Este podría ser el secreto: el misterio, mostrar a la ciudad como un pozo de enigmas del que surgirán cosas asombrosas en el instante menos esperado. Por eso no tiene nada de inverosímil que en la Nueva Jersey de Woody Allen el galán de una película salte de la pantalla para vivir un breve amorío con su más fiel admiradora como sucede en La rosa púrpura del Cairo (The Purple Rose of Cairo, 1985), que en Los Ángeles que imagina Billy Wilder en El crepúsculo de los dioses (Sunset Boulevard, 1950) las viejas glorias del cine mudo se reúnan para jugar al póquer o que en las conflictivas calles del Distrito Federal un oscuro vagabundo encuentre la redención en un perro salvaje como lo hizo ver Alejandro González Iñárritu en la película Amores Perros.

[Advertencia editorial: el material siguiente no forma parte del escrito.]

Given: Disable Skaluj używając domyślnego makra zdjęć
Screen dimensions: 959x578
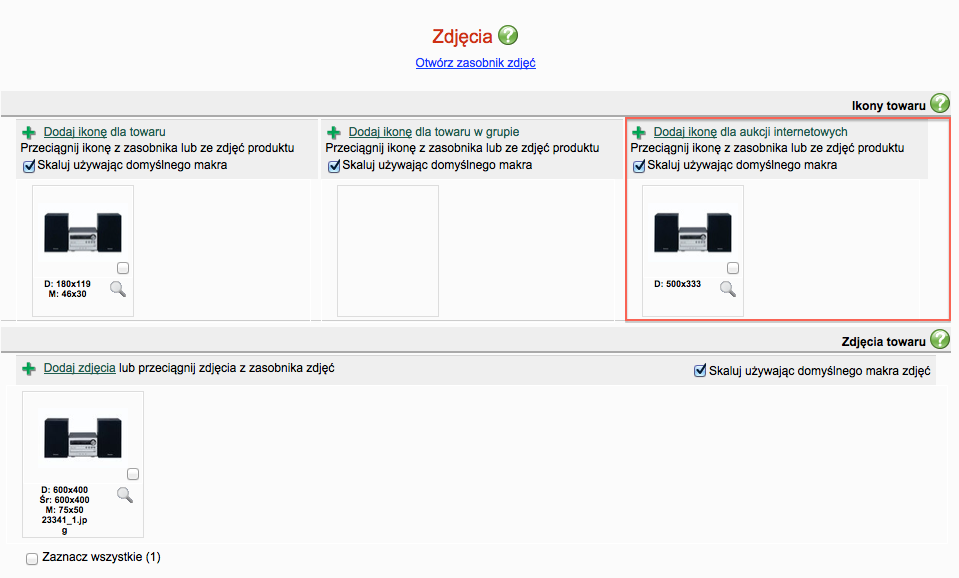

Pareciera que el ejercicio de los cineastas es recorrer el mundo de cabo a rabo en busca de un Shangri-la personal reconstruido en escenarios que se vuelven familiares a todos: la  película de Michael Curtiz convirtió a Casablanca en el nirvana del reencuentro; Luchino Visconti hizo de Venecia una ciudad para los amores fortuitos y Pedro Almodóvar le ha dado a Madrid el alma de un personaje de carne y hueso. Versiones personales de las ciudades que se convierten en utopías colectivas. Un logro visible, por ejemplo, en el Tokio que Sofia Coppola muestra como una quimera en la que lo ancestral se funde con lo moderno para permitirles a dos desconocidos alcanzar juntos un breve estado de felicidad que hasta el momento les era ignoto.    

Finalmente eso es lo que quizá todos persiguen cuando emprenden un viaje hacia cualquier ciudad del mundo: alcanzar un placer inexplorado para después atesorar su recuerdo en imágenes que se proyectan en la mente como si se tratara de la sala de cine más íntima y secreta. 

Un imperio llamado cine
Lo que hace el cine con las ciudades no sólo opera en la pantalla. En el espacio real también es una fuerza transformadora gracias a la industria que con grandes estudios o prestigiosos festivales va conquistando territorios. Hollywood es el ejemplo más obvio, una ciudad consagrada a las películas cuyo modelo está siendo replicado por Bombay, llamada Bollywood en un parafraseo evidente. Pero no son las únicas. Hay antecedentes en la Cinecittá que conquistó el costado oriental de Roma y en el gigantesco complejo de estudios de Babelsberg construido en la ciudad alemana de Potsdam en 1911. Por su parte, el circuito de distribución de las películas ha convertido a ciudades como Cannes, Toronto o San Sebastián en escenarios de los festivales más importantes del planeta, gracias a los cuáles, cualquier persona común y corriente puede estar frente a frente con las estrellas.